* What is asked:
1 – In the ECU upgrade thread, turn the paragraph that begins "This simple upgrade requires no engine hardware modifications" into a short list that keeps its main facts.
2 – Reproduce word for word the stretch of the ECU upgrade thread from "The APR Stage I ECU" through "throughout the powerband.".

# APR Presents the North American TTS ECU Upgrade!



## [email protected] (Jul 29, 2008)

*Product Page*

The APR Stage I ECU Upgrade is the first step towards making more power! 

This simple upgrade requires no engine hardware modifications, and produces *357-381 HP with 349-392 FT-LBS of torque*. Gains as high as *66-93 HP and 68-109 FT-LBS of torque* are available throughout the power band, making the vehicle exceptionally quicker in all scenarios. The APR Stage II ECU Upgrade is the next step towards making more power! This upgrade requires a high flow downpipe exhaust system, and produces *372-387 HP with 367-409 FT-LBS of torque*. Gains as high as *86-104 HP and 82-125 FT-LBS of torque* are available throughout the powerband. 

Full details http://www.goapr.com/products/ecu_upgrade_20tsi_gen3_mqb_r.html


----------



## yonkz (Apr 18, 2016)

*TT?*

Any update on the NA TT upgrade?


----------



## [email protected] (Jul 29, 2008)

yonkz said:


> Any update on the NA TT upgrade?


We still need to verify the tune.


----------



## kpiskin (Apr 6, 2007)

Any idea why the European version has 310hp and the American is 292? Does that affect stage 1 tuning?


----------



## Huey52 (Nov 10, 2010)

Accommodation of wider climatic/elevation conditions in NA vs. Europe.



kpiskin said:


> Any idea why the European version has 310hp and the American is 292? Does that affect stage 1 tuning?


----------



## kpiskin (Apr 6, 2007)

Can you elaborate? Is it more tuning than engine parts?


----------



## Huey52 (Nov 10, 2010)

To my understanding tuning and not parts.



kpiskin said:


> Can you elaborate? Is it more tuning than engine parts?


----------



## kpiskin (Apr 6, 2007)

So I guess a stage 1 tune essentially nullifies any differences between the two?


----------



## Huey52 (Nov 10, 2010)

Not necessarily, but only APR could speak to that. Related, I recently installed an 034 intake to "get back" ~10 Hp.




kpiskin said:


> So I guess a stage 1 tune essentially nullifies any differences between the two?


----------



## kpiskin (Apr 6, 2007)

I am considering the same. How do you like it so far?


----------



## Huey52 (Nov 10, 2010)

It just feels like it's breathing easier. Nice looking as well.



kpiskin said:


> I am considering the same. How do you like it so far?


----------

* Records provided:
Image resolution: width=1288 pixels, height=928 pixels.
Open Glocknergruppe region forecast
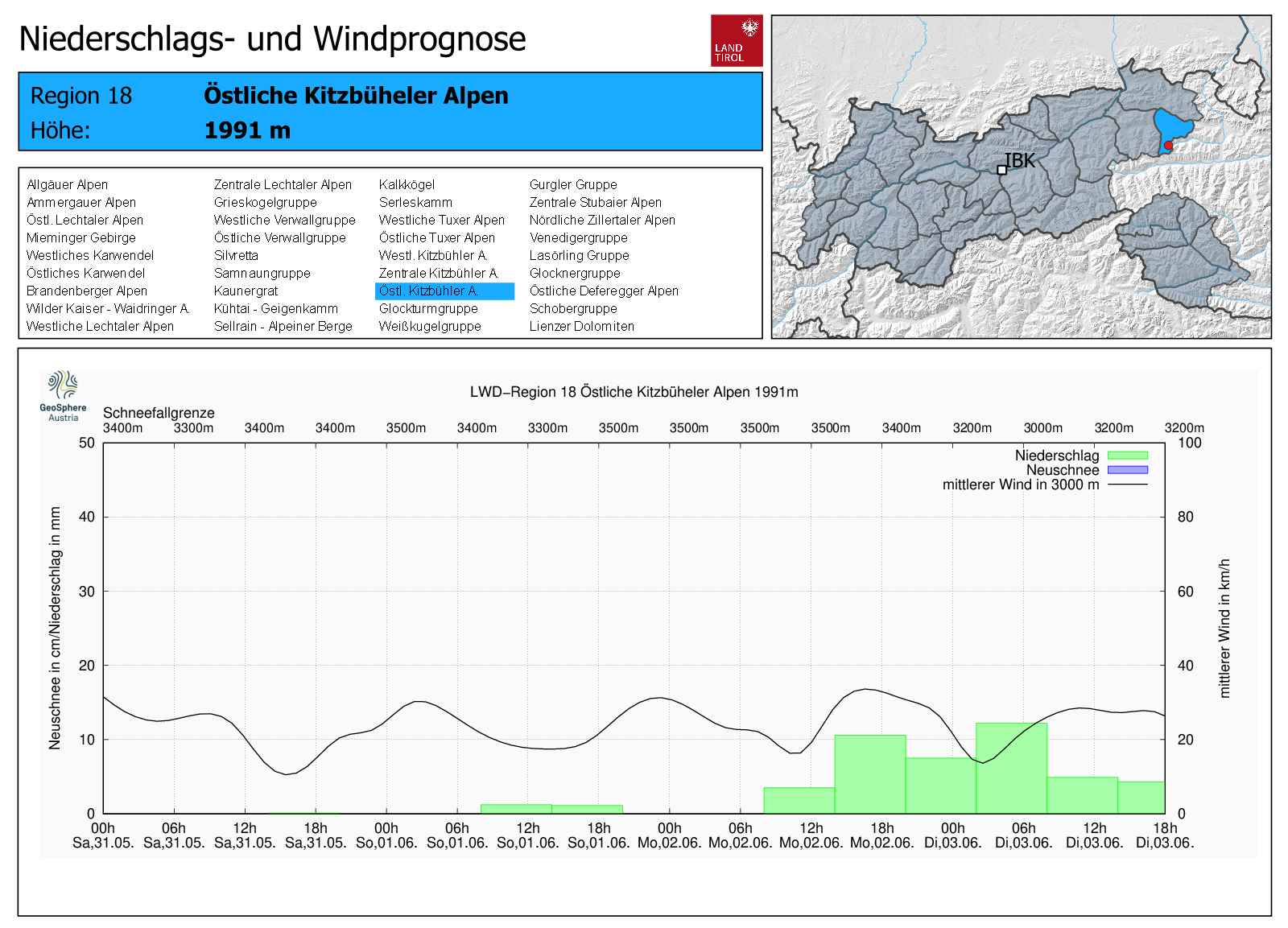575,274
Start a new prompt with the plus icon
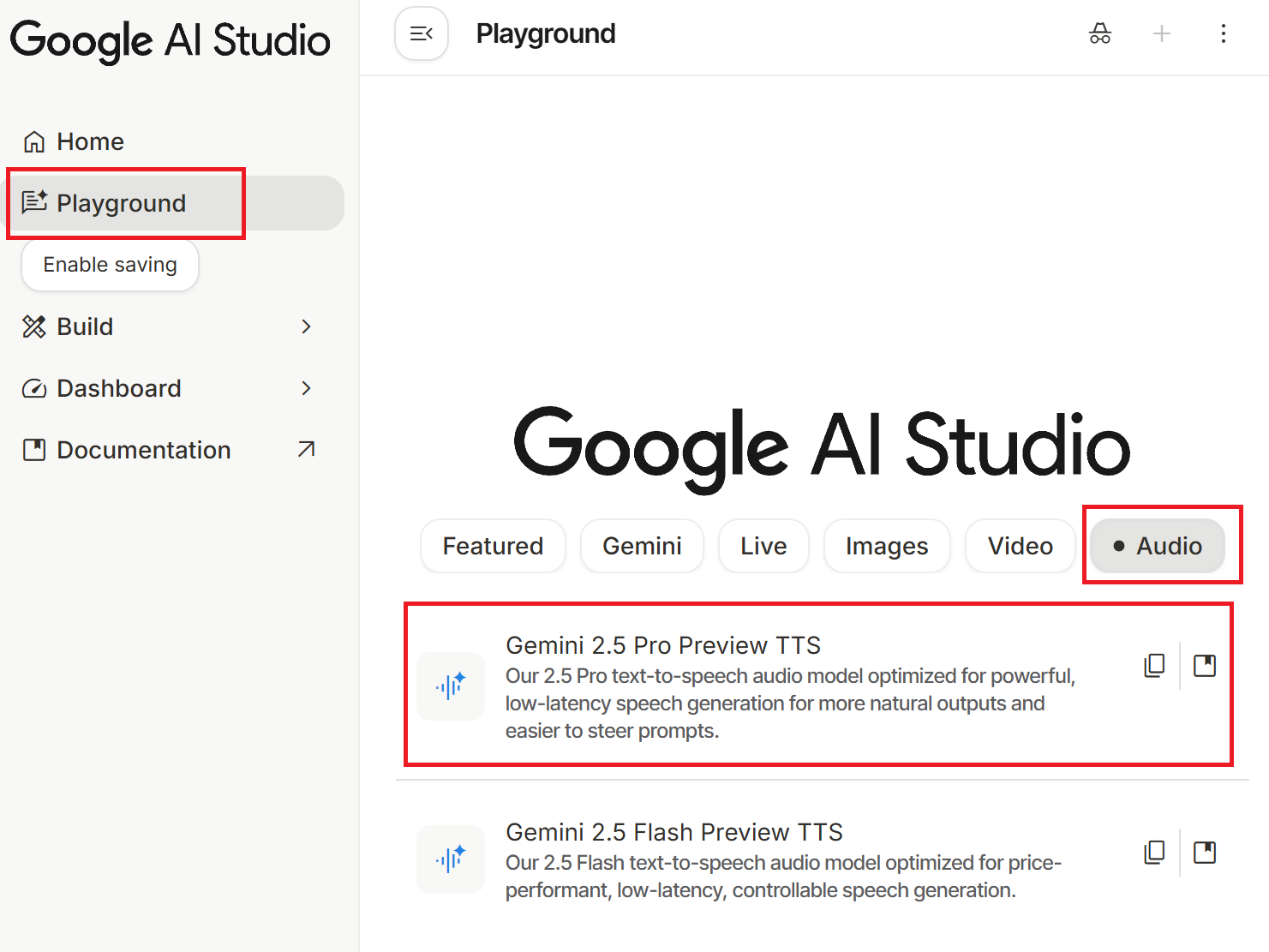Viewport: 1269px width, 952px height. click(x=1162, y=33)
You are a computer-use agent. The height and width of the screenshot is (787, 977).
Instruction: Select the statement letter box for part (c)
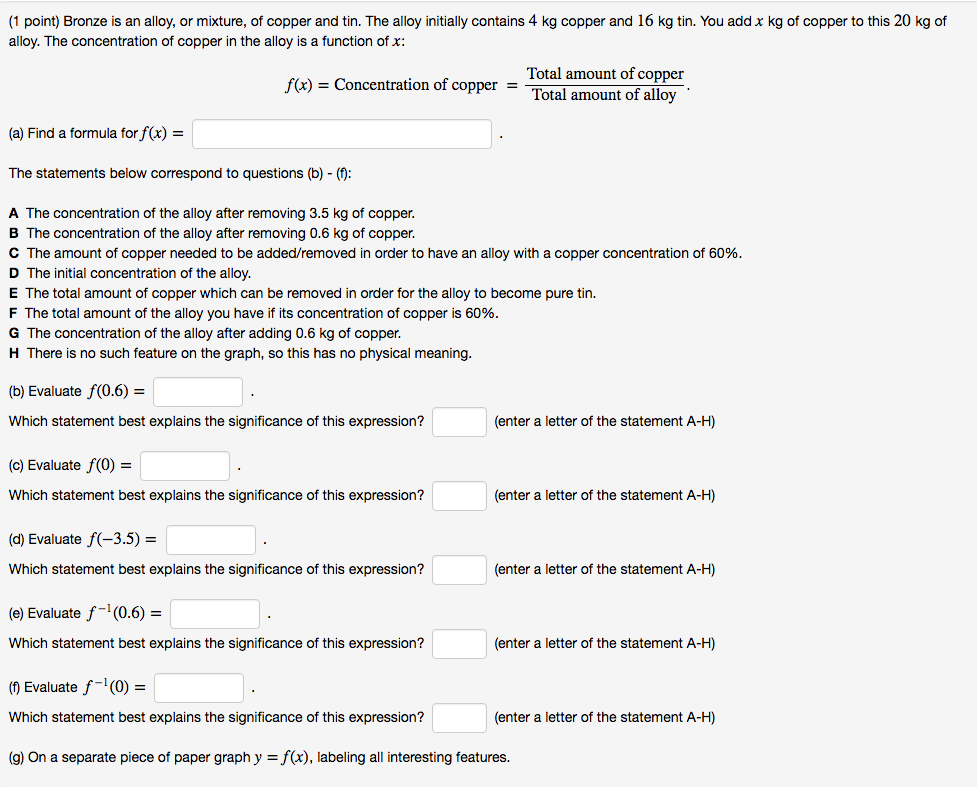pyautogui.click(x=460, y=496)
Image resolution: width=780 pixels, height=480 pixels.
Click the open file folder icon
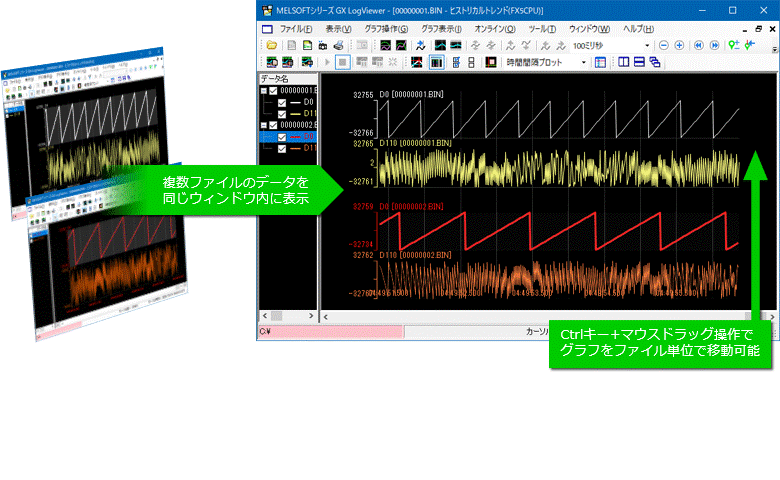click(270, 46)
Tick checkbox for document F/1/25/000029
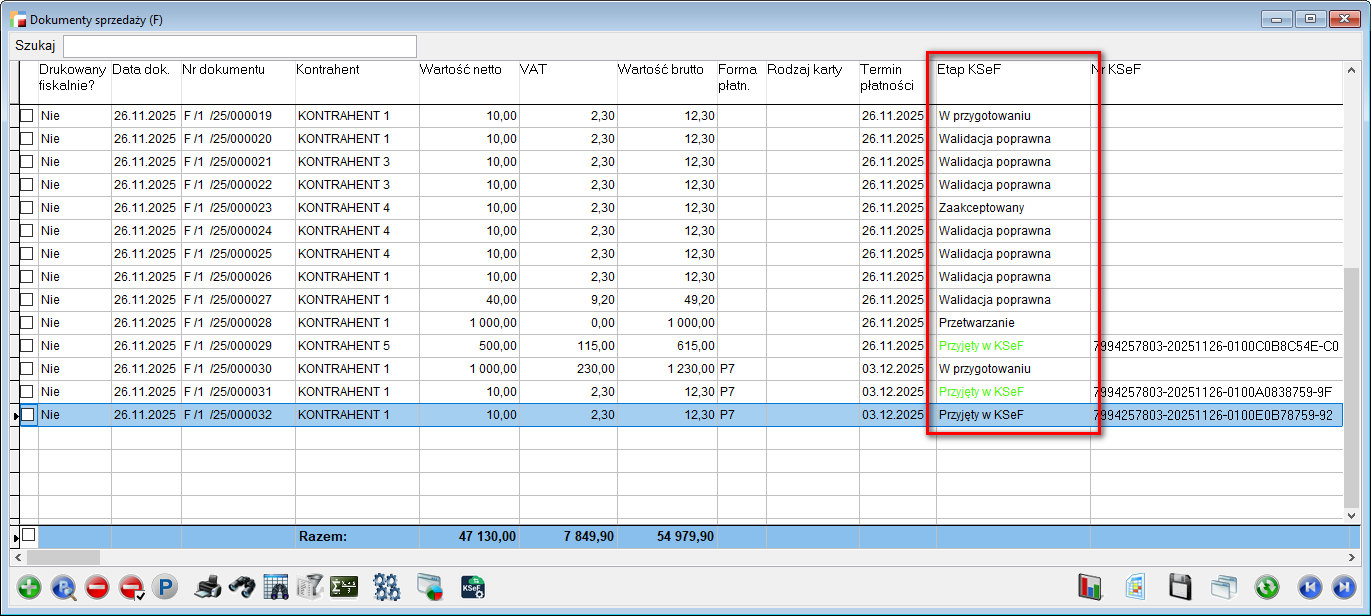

* Results by task:
1 –
- Stage I: needs no engine hardware modifications and produces 357-381 HP with 349-392 ft-lbs of torque.
- Stage I gains: as high as 66-93 HP and 68-109 ft-lbs throughout the power band, making the vehicle much quicker in all scenarios.
- Stage II: the next step; it requires a high flow downpipe exhaust system and produces 372-387 HP with 367-409 ft-lbs of torque.
- Stage II gains: as high as 86-104 HP and 82-125 ft-lbs throughout the power band.

2 –
The APR Stage I ECU Upgrade is the first step towards making more power! 

This simple upgrade requires no engine hardware modifications, and produces *357-381 HP with 349-392 FT-LBS of torque*. Gains as high as *66-93 HP and 68-109 FT-LBS of torque* are available throughout the power band, making the vehicle exceptionally quicker in all scenarios. The APR Stage II ECU Upgrade is the next step towards making more power! This upgrade requires a high flow downpipe exhaust system, and produces *372-387 HP with 367-409 FT-LBS of torque*. Gains as high as *86-104 HP and 82-125 FT-LBS of torque* are available throughout the powerband.